Recent works show that learning from large-scale image-text data is a promising approach to building transferable visual models that can effortlessly adapt to a wide range of downstream computer vision (CV) and multimodal (MM) tasks. For example, CLIP, ALIGN and Florence for image classification, ViLD, RegionCLIP, GLIP and OWL-ViT for object detection, GroupViT, OpenSeg, MaskCLIP, X-Decoder, Segment Anything (SAM) and SEEM for segmentation, Multimodal GPT-4, LLaVA and MiniGPT4 for langauge-and-image instruction-following chat assistants. These vision models with language or interactive interface are naturally open-vocabulary recogntion models, showing superior zero-shot and few-shot adaption performance on various real-world scenarios.
We host this "Computer Vision in the Wild (CVinW)" workshop, aiming to gather academic and industry communities to work on CV and MM problems in real-world scenarios, focusing on the challenge of open-set/domain visual recognition at different granularities and efficient task-level transfer. To measure the progress of CVinW, we develop new benchmarks for image classification, object detection and segmentation to measure the task-level transfer ablity of various models/methods over diverse real-world datasets, in terms of both prediction accuracy and adaption efficiency. This workshop is a continuation of our ECCV 2022 CVinW Workshop.
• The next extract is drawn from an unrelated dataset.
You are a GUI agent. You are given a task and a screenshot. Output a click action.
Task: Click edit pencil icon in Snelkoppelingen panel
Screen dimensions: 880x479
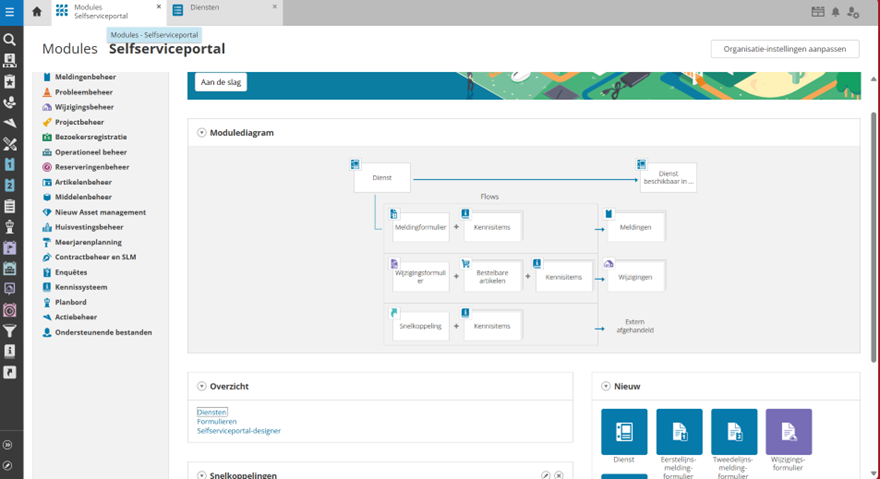coord(546,476)
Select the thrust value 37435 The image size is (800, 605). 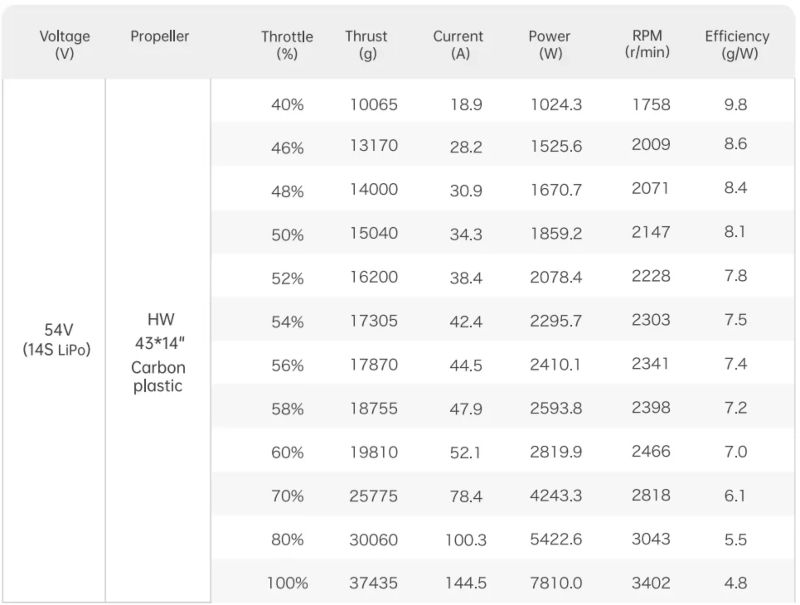click(x=374, y=583)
For those who are new to this topic, please check out the CVinW Reading List.
In this year, our workshop will host two new challenges:
- Segmentation in the Wild (SGinW): Open-set instance/semantic/panoptic segmentation on dozens of semgnetaion datasets in the realistic scenarios.
- Roboflow 100 for Object Detection in the Wild: An augmented version of our ODinW by increasing the datasets to hundreds to cover more diverse application domains.